== SUPPLIED DATA

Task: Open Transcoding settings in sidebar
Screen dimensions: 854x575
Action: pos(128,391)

====
== SUPPLIED DATA

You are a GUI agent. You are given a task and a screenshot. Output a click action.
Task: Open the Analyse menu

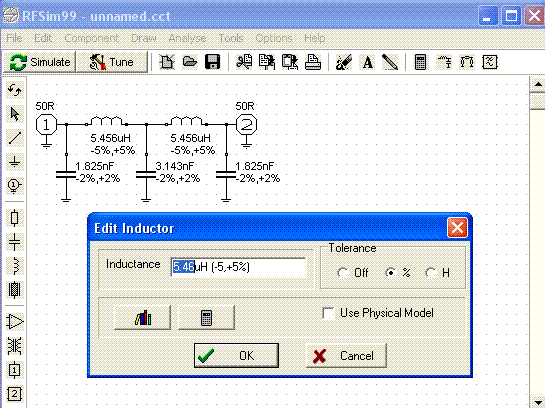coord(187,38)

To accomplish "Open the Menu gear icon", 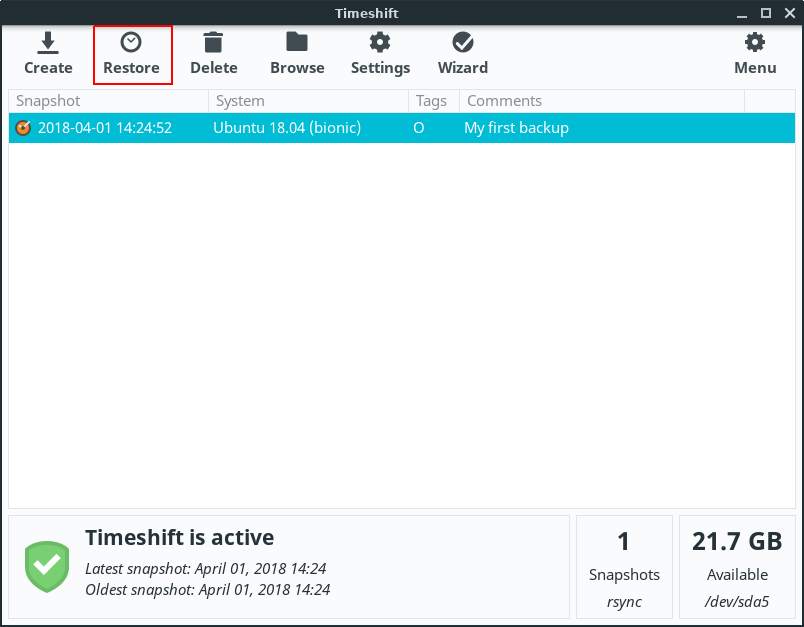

====
== SUPPLIED DATA

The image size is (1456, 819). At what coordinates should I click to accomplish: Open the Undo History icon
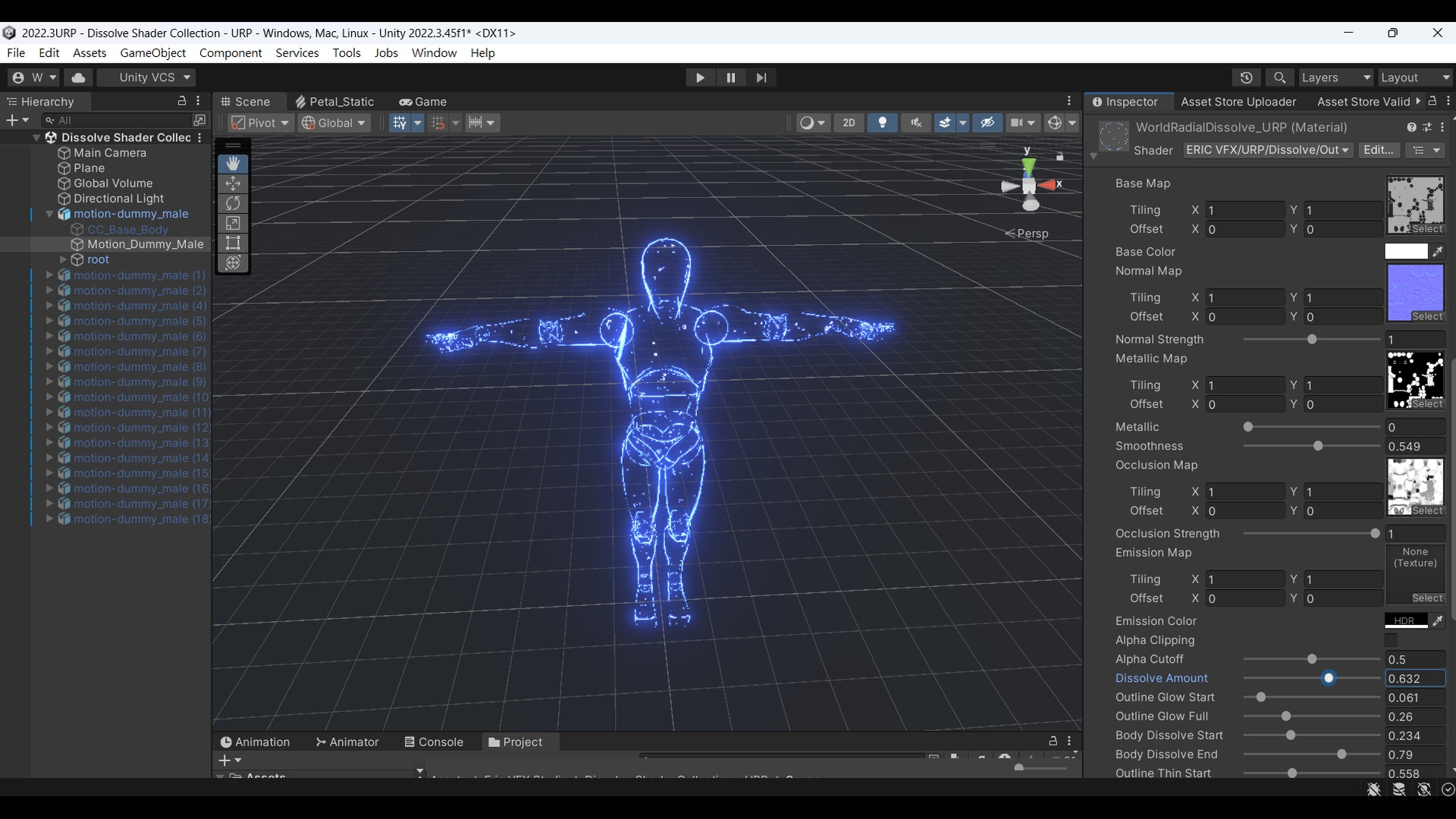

====

Convert the entries from the line with "Task: Open Transcoding settings in sidebar" to the line with "Action: pos(128,391)" into a Markdown table with the columns Number and Record line, skipping blank lines.

| Number | Record line |
|---|---|
| 1 | Task: Open Transcoding settings in sidebar |
| 2 | Screen dimensions: 854x575 |
| 3 | Action: pos(128,391) |